SELECTED EXCERPT>
::::

So, that's a good point. But, the return value being stale also seems to
be incorrect.

> Regardless, I think having the same behaviour for the two implementations
> would be a good idea.

Yeah agreed.

As you outlined in the other mail, how about something like this:

#ifndef smp_cond_load_relaxed_timeout
#define smp_cond_load_relaxed_timeout(ptr, cond_expr, time_check_expr)	\
({									\
	typeof(ptr) __PTR = (ptr);					\
	__unqual_scalar_typeof(*ptr) VAL;				\
	u32 __n = 0, __poll = SMP_TIMEOUT_POLL_COUNT;			\
									\
	for (;;) {							\
		VAL = READ_ONCE(*__PTR);				\
		if (cond_expr)						\
			break;						\
		cpu_poll_relax();					\
		if (++__n < __poll)					\
			continue;					\
		if (time_check_expr) {					\
			VAL = READ_ONCE(*__PTR);			\
			break;						\
		}							\
		__n = 0;						\
	}								\
	(typeof(*ptr))VAL;						\
})
#endif

A bit uglier but if the cpu_poll_relax() was a successful WFE then the
value might be ~100us out of date.

Another option might be to just set some state in the time check and
bail out due to a "if (cond_expr || __timed_out)", but I don't want
to add more instructions in the spin path.

--
ankur
Re: [PATCH v5 1/5] asm-generic: barrier: Add smp_cond_load_relaxed_timeout()
Posted by Will Deacon 1 week, 3 days ago
On Fri, Sep 19, 2025 at 04:41:56PM -0700, Ankur Arora wrote:
> Will Deacon <will@kernel.org> writes:
> > On Wed, Sep 10, 2025 at 08:46:51PM -0700, Ankur Arora wrote:
> >> +	for (;;) {							\
> >> +		VAL = READ_ONCE(*__PTR);				\
> >> +		if (cond_expr)						\
> >> +			break;						\
> >> +		cpu_relax();						\
> >> +		if (++__n < __spin)					\
> >> +			continue;					\
> >> +		if (time_check_expr)					\
> >> +			break;						\
> >
> > There's a funny discrepancy here when compared to the arm64 version in
> > the next patch. Here, if we time out, then the value returned is
> > potentially quite stale because it was read before the last cpu_relax().

::::

DATA SEGMENT>
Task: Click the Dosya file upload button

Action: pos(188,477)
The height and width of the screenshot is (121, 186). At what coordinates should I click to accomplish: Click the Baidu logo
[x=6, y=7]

::::

WHAT IS ASKED>
a: Reproduce the passage of the barrier-patch thread between "A bit uglier" and "barrier: Add smp_cond_load_relaxed_timeout()", inclusive.
b: Write the next part of the barrier-patch thread, starting after its last line.

RESULTS>
a:
A bit uglier but if the cpu_poll_relax() was a successful WFE then the
value might be ~100us out of date.

Another option might be to just set some state in the time check and
bail out due to a "if (cond_expr || __timed_out)", but I don't want
to add more instructions in the spin path.

--
ankur
Re: [PATCH v5 1/5] asm-generic: barrier: Add smp_cond_load_relaxed_timeout()

b:
> > In the arm64 patch, the timeout check is before the cmpwait/cpu_relax(),
> > which I think is better.
> 
> So, that's a good point. But, the return value being stale also seems to
> be incorrect.
> 
> > Regardless, I think having the same behaviour for the two implementations
> > would be a good idea.
> 
> Yeah agreed.
> 
> As you outlined in the other mail, how about something like this:
> 
> #ifndef smp_cond_load_relaxed_timeout
> #define smp_cond_load_relaxed_timeout(ptr, cond_expr, time_check_expr)	\
> ({									\
> 	typeof(ptr) __PTR = (ptr);					\
> 	__unqual_scalar_typeof(*ptr) VAL;				\
> 	u32 __n = 0, __poll = SMP_TIMEOUT_POLL_COUNT;			\
> 									\
> 	for (;;) {							\
> 		VAL = READ_ONCE(*__PTR);				\
> 		if (cond_expr)						\
> 			break;						\
> 		cpu_poll_relax();					\
> 		if (++__n < __poll)					\
> 			continue;					\
> 		if (time_check_expr) {					\
> 			VAL = READ_ONCE(*__PTR);			\
> 			break;						\
> 		}							\
> 		__n = 0;						\
> 	}								\
> 	(typeof(*ptr))VAL;						\
> })
> #endif

That looks better to me, thanks.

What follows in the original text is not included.